We are not, therefore, facing a robust and consolidated recovery of social democracy, but rather a certain recovery linked to a greater fragmentation of the electorate and a setback of the conservative parties that managed, in much of Europe, the crisis of 2008. This being the case, although it is true that it is not convenient to champion triumphalist positions, it is not the time to let the opportunity pass by. The changes in the party systems and in the preferences of the electorate clearly show that we are experiencing moments of great transformations that we must know how to identify and interpret and that demand a response. Whoever succeeds in this challenge will design the future, which is to say that he will govern it.
Today's societies, which were already living in a time of uncertainty generated by the technological revolution, demographic changes or climate change –among other factors–, have seen how uncertainty and insecurity have multiplied after the covid-19 pandemic. Many of the coordinates on which life ran are in full transformation or have simply Whatsapp Mobile Number List certainties remain standing in just two generations. According to the spring 2021 Eurobarometer1, among the feelings that Europeans say they have at the present time are uncertainty in the first place, followed by hope, to then describe sensations that point in the same direction: frustration, impotence, anger and fear.

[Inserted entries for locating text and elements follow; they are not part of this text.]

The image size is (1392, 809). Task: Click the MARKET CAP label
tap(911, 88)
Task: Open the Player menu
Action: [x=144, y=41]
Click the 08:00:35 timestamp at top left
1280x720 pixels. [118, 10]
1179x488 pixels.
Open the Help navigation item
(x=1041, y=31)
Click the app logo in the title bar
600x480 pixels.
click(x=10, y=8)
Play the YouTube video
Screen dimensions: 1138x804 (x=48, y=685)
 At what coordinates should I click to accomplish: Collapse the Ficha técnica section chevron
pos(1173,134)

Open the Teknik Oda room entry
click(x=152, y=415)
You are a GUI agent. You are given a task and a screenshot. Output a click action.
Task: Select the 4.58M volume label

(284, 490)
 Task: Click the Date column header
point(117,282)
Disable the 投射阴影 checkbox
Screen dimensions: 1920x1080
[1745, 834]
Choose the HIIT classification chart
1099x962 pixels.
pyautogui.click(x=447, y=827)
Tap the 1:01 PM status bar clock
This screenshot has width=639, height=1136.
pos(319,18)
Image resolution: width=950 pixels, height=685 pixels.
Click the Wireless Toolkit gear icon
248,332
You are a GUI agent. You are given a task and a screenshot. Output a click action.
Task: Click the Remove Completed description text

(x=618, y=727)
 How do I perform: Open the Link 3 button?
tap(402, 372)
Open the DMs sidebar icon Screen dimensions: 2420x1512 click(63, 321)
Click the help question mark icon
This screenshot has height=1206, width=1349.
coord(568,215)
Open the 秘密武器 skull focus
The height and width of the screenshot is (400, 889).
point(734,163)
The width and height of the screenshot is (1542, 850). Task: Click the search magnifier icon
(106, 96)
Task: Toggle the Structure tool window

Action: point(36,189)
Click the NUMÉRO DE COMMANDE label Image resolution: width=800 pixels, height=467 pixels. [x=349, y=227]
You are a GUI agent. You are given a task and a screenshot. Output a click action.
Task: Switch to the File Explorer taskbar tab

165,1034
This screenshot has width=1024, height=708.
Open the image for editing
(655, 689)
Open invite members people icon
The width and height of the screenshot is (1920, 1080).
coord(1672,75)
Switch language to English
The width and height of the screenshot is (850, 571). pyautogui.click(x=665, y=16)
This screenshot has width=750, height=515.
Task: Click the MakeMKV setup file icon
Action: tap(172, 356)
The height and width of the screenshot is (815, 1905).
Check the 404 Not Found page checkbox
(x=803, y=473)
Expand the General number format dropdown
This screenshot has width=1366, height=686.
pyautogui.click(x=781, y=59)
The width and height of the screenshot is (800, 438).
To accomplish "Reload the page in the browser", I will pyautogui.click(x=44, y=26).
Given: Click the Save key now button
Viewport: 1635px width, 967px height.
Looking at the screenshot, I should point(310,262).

The aversion to this uncertainty is something common to human nature and, in a special way, to the West, whose history can well be understood as a continuous search for certainties. All this makes it largely impossible to understand what is happening. The companion of uncertainty aversion is fear. Fear of the future, fear of the unknown, fear of not understanding and not knowing how to survive in this new space, at a time when politics, and especially democratic institutions, are no longer perceived in Europe as the protective cloak they were at other times.